Needed from the data below: every line from the one with "Given: Click the bolt logo in header" up to and including the one with "Toggle the กำลังติดตาม", repeated exactly and with nothing else.

## Dataset entries
┌────────

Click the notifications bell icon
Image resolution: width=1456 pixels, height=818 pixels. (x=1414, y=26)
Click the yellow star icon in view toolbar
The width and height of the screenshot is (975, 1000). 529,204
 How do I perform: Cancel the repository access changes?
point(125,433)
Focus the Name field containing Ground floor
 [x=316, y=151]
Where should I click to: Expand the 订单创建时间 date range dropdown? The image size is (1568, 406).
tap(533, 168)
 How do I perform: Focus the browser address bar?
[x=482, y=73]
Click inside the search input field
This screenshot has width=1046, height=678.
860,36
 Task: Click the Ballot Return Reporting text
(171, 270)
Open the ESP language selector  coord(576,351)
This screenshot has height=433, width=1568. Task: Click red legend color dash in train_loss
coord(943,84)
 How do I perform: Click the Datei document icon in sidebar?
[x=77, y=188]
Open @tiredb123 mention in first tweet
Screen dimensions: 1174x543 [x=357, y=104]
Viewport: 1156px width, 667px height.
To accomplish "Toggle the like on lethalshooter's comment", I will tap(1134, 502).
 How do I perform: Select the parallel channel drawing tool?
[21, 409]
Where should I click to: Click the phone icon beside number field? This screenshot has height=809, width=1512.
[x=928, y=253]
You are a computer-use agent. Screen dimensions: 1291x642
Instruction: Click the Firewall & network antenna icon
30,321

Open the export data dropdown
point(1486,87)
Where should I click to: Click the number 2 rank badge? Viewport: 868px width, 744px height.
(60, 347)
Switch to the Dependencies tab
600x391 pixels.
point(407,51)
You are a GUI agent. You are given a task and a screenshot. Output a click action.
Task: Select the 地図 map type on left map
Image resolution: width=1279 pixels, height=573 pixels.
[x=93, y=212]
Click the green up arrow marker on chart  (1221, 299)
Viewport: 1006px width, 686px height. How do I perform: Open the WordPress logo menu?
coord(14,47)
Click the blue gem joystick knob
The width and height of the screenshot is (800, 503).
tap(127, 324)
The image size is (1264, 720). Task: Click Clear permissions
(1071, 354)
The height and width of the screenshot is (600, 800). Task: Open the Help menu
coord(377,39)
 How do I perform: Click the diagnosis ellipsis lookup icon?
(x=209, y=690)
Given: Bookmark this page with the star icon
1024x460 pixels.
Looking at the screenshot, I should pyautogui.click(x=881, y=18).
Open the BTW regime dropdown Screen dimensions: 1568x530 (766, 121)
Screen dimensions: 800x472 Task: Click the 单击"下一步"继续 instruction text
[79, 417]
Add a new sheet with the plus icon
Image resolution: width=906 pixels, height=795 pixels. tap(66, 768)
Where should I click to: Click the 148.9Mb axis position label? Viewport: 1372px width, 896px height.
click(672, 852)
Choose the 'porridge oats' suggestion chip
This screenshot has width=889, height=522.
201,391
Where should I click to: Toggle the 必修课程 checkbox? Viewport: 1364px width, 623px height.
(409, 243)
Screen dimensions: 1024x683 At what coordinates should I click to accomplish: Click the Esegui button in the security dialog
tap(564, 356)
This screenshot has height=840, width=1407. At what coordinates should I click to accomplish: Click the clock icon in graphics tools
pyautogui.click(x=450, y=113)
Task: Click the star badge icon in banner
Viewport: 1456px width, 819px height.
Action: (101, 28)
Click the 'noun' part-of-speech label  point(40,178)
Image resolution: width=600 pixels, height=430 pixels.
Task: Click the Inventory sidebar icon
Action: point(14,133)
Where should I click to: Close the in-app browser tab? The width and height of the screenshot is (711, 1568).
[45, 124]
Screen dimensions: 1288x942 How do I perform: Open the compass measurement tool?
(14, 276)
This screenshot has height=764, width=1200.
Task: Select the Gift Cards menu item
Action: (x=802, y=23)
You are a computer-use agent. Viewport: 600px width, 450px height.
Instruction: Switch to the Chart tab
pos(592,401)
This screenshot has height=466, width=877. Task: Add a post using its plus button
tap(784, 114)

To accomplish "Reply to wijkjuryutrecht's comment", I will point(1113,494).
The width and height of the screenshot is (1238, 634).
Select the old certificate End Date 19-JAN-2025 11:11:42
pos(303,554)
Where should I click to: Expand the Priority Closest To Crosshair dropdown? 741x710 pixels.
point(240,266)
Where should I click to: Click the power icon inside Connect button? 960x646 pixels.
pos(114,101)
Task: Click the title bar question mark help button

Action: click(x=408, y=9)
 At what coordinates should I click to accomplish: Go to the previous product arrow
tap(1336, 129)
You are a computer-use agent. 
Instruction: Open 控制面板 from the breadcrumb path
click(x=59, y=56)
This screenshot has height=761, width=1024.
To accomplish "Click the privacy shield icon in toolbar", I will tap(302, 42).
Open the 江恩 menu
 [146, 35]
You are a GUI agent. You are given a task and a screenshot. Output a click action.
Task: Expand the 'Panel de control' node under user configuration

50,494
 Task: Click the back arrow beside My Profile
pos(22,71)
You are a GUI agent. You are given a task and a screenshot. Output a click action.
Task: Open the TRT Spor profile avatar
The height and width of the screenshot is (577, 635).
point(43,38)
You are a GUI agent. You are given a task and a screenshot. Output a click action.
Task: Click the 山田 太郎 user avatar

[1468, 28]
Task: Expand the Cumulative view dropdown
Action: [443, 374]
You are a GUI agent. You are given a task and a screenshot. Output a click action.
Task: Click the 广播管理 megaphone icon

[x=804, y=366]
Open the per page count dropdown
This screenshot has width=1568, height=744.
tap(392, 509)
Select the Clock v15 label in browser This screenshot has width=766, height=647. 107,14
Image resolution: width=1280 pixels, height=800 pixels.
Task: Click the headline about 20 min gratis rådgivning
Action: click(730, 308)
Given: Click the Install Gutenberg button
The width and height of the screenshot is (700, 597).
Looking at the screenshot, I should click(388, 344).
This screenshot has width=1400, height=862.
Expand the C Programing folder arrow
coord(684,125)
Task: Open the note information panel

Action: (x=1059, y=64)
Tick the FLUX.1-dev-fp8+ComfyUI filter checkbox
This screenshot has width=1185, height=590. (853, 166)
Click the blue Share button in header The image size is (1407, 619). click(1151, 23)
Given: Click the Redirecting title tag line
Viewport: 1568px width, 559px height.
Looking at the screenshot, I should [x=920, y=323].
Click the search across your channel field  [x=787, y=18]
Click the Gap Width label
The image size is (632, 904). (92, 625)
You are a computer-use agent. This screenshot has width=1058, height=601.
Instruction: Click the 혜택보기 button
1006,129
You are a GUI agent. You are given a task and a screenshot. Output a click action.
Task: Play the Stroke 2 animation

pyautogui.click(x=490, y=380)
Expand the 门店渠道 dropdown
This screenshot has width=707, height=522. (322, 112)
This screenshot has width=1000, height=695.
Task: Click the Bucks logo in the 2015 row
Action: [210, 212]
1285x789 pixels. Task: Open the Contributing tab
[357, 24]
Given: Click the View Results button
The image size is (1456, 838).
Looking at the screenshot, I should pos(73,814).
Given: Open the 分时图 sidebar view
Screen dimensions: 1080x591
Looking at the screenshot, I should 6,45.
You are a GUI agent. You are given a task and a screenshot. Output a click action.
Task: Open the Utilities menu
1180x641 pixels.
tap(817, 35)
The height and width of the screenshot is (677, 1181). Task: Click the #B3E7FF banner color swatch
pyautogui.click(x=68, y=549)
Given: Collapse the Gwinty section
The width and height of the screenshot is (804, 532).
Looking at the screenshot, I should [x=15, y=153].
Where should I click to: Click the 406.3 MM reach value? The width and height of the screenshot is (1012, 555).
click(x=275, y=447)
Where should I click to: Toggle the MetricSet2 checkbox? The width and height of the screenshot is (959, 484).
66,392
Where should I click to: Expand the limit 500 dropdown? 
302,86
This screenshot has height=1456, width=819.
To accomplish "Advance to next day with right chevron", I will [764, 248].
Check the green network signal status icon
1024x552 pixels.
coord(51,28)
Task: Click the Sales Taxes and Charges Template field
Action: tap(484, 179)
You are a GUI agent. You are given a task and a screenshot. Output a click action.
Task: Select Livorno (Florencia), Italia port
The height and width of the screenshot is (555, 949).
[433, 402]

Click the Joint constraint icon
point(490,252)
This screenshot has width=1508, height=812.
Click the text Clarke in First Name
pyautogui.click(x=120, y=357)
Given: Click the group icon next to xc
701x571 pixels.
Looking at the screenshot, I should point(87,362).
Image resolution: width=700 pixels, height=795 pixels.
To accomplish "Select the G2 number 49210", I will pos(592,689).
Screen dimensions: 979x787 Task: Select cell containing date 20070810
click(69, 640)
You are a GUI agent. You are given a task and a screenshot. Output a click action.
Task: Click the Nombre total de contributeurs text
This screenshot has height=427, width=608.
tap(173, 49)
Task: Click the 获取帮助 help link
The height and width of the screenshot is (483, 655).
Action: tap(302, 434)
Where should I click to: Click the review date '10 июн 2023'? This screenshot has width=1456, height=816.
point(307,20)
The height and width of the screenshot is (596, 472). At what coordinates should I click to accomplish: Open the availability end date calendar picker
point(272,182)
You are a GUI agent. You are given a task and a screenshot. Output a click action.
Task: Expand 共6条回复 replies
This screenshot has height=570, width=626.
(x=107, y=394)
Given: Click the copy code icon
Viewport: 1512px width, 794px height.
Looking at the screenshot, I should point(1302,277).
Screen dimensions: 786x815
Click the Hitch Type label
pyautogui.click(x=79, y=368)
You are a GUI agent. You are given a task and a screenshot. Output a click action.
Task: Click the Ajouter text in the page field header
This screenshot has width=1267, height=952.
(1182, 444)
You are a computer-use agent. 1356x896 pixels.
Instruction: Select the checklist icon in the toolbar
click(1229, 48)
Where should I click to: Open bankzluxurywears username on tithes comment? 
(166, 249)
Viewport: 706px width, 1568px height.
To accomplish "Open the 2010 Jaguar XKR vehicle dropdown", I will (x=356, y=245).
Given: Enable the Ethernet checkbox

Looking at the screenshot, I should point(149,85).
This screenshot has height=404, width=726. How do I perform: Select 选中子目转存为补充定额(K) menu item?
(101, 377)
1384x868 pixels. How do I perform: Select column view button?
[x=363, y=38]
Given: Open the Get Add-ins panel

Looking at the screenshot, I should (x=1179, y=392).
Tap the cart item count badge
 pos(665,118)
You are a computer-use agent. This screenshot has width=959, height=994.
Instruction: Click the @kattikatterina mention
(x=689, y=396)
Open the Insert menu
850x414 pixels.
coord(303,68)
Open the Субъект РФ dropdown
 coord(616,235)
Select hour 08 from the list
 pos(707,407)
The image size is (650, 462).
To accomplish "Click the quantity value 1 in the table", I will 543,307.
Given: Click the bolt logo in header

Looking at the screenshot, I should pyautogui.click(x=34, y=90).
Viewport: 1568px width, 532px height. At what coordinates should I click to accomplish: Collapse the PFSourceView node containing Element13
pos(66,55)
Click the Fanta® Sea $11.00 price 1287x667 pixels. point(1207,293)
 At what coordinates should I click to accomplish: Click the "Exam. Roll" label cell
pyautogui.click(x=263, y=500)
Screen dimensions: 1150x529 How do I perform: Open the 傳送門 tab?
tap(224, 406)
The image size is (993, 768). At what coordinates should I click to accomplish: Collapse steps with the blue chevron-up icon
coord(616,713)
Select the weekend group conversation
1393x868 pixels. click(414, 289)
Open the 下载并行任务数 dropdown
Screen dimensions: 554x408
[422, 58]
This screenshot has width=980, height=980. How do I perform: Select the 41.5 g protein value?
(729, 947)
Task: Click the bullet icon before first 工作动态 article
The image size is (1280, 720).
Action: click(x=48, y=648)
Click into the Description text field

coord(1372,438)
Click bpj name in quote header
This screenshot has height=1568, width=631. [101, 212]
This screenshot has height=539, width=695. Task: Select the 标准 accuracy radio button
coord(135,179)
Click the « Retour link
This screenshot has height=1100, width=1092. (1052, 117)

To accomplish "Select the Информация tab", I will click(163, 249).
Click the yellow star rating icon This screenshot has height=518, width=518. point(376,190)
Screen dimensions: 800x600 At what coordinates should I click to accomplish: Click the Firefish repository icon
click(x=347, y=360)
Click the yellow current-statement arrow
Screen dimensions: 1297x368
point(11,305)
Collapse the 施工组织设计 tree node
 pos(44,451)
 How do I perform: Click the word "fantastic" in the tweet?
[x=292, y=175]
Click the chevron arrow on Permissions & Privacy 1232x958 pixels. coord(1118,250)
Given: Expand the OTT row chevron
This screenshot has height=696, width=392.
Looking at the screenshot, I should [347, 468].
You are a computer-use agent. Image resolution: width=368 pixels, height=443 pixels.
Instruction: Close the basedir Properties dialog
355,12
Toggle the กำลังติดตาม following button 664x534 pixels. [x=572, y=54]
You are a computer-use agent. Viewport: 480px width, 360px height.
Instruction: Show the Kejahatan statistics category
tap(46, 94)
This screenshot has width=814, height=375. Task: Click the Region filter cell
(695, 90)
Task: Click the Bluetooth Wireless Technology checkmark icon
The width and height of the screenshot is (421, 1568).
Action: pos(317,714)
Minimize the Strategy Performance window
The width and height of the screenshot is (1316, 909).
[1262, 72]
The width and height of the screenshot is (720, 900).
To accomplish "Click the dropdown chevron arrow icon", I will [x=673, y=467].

└────────

## ANSWER TO THIS PROBLEM
Given: Click the bolt logo in header

Looking at the screenshot, I should pyautogui.click(x=34, y=90).
Viewport: 1568px width, 532px height. At what coordinates should I click to accomplish: Collapse the PFSourceView node containing Element13
pos(66,55)
Click the Fanta® Sea $11.00 price 1287x667 pixels. point(1207,293)
 At what coordinates should I click to accomplish: Click the "Exam. Roll" label cell
pyautogui.click(x=263, y=500)
Screen dimensions: 1150x529 How do I perform: Open the 傳送門 tab?
tap(224, 406)
The image size is (993, 768). At what coordinates should I click to accomplish: Collapse steps with the blue chevron-up icon
coord(616,713)
Select the weekend group conversation
1393x868 pixels. click(414, 289)
Open the 下载并行任务数 dropdown
Screen dimensions: 554x408
[422, 58]
This screenshot has width=980, height=980. How do I perform: Select the 41.5 g protein value?
(729, 947)
Task: Click the bullet icon before first 工作动态 article
The image size is (1280, 720).
Action: click(x=48, y=648)
Click into the Description text field

coord(1372,438)
Click bpj name in quote header
This screenshot has height=1568, width=631. [101, 212]
This screenshot has height=539, width=695. Task: Select the 标准 accuracy radio button
coord(135,179)
Click the « Retour link
This screenshot has height=1100, width=1092. (1052, 117)

To accomplish "Select the Информация tab", I will click(163, 249).
Click the yellow star rating icon This screenshot has height=518, width=518. point(376,190)
Screen dimensions: 800x600 At what coordinates should I click to accomplish: Click the Firefish repository icon
click(x=347, y=360)
Click the yellow current-statement arrow
Screen dimensions: 1297x368
point(11,305)
Collapse the 施工组织设计 tree node
 pos(44,451)
 How do I perform: Click the word "fantastic" in the tweet?
[x=292, y=175]
Click the chevron arrow on Permissions & Privacy 1232x958 pixels. coord(1118,250)
Given: Expand the OTT row chevron
This screenshot has height=696, width=392.
Looking at the screenshot, I should [347, 468].
You are a computer-use agent. Image resolution: width=368 pixels, height=443 pixels.
Instruction: Close the basedir Properties dialog
355,12
Toggle the กำลังติดตาม following button 664x534 pixels. [x=572, y=54]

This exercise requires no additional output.